YOUR GOAL — Extract the lines up to and including the one that contains "Open the ellipsis menu in the status bar", starting with the first line of the entries below, and omit the pictures.

Saved entries

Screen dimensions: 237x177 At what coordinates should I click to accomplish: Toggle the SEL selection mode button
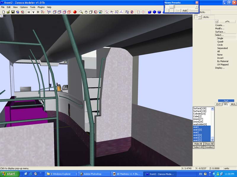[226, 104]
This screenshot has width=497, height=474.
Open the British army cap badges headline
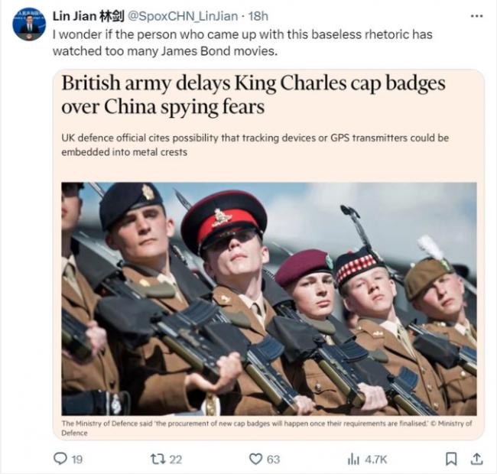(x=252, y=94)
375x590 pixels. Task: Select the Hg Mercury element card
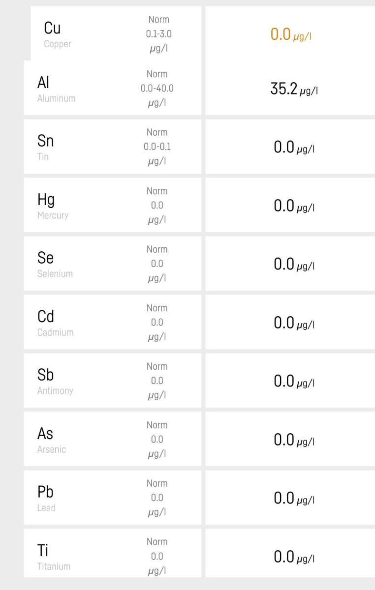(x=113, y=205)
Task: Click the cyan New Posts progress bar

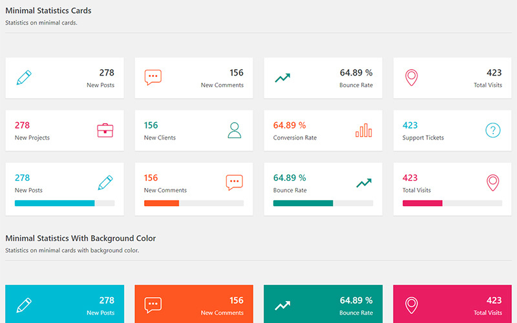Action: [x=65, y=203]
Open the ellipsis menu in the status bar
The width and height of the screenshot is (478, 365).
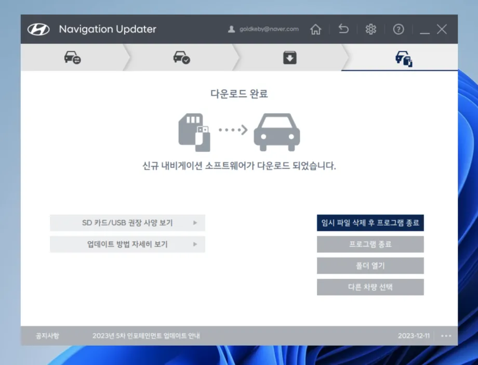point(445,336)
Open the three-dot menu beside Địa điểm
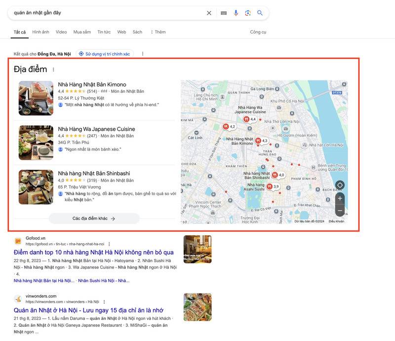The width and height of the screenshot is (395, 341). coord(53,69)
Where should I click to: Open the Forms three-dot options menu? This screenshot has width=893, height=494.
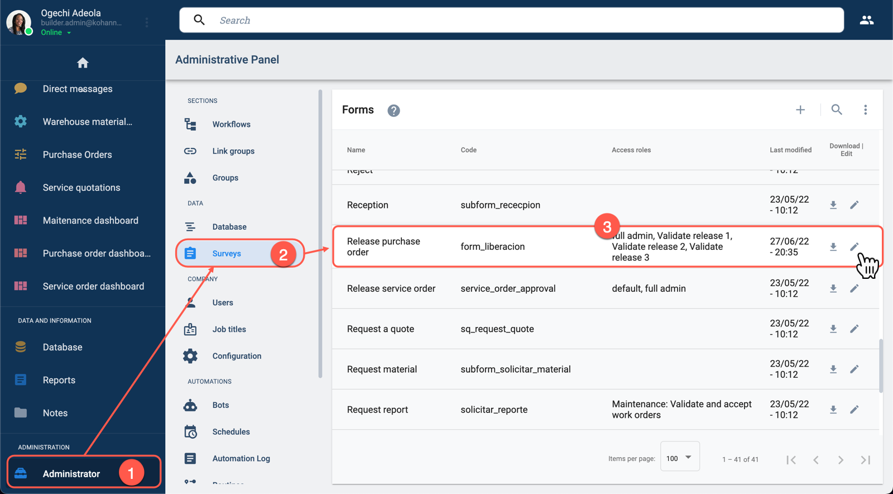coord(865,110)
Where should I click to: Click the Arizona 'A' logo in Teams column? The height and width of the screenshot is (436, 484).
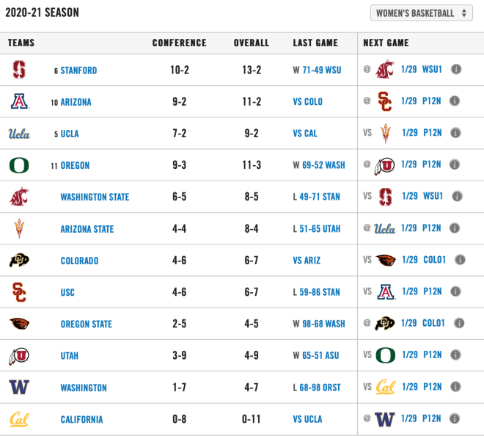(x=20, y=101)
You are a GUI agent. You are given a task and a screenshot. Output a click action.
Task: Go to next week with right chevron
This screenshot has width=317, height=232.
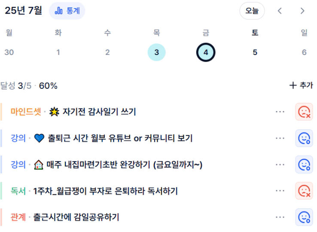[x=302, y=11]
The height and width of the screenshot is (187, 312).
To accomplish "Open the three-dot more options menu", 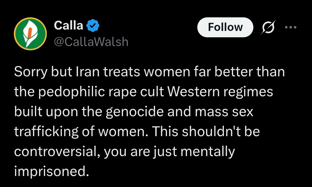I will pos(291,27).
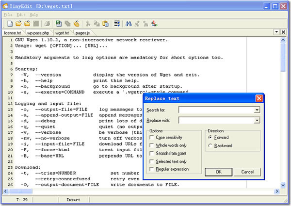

YOUR RESPONSE —
Screen dimensions: 237x177 At what coordinates should I click to accomplish: Toggle the SEL selection mode button
[226, 104]
This screenshot has width=497, height=474.
Open the British army cap badges headline
(x=252, y=94)
375x590 pixels. Task: Select the Hg Mercury element card
(x=113, y=205)
Task: Click the cyan New Posts progress bar

Action: [x=65, y=203]
Open the ellipsis menu in the status bar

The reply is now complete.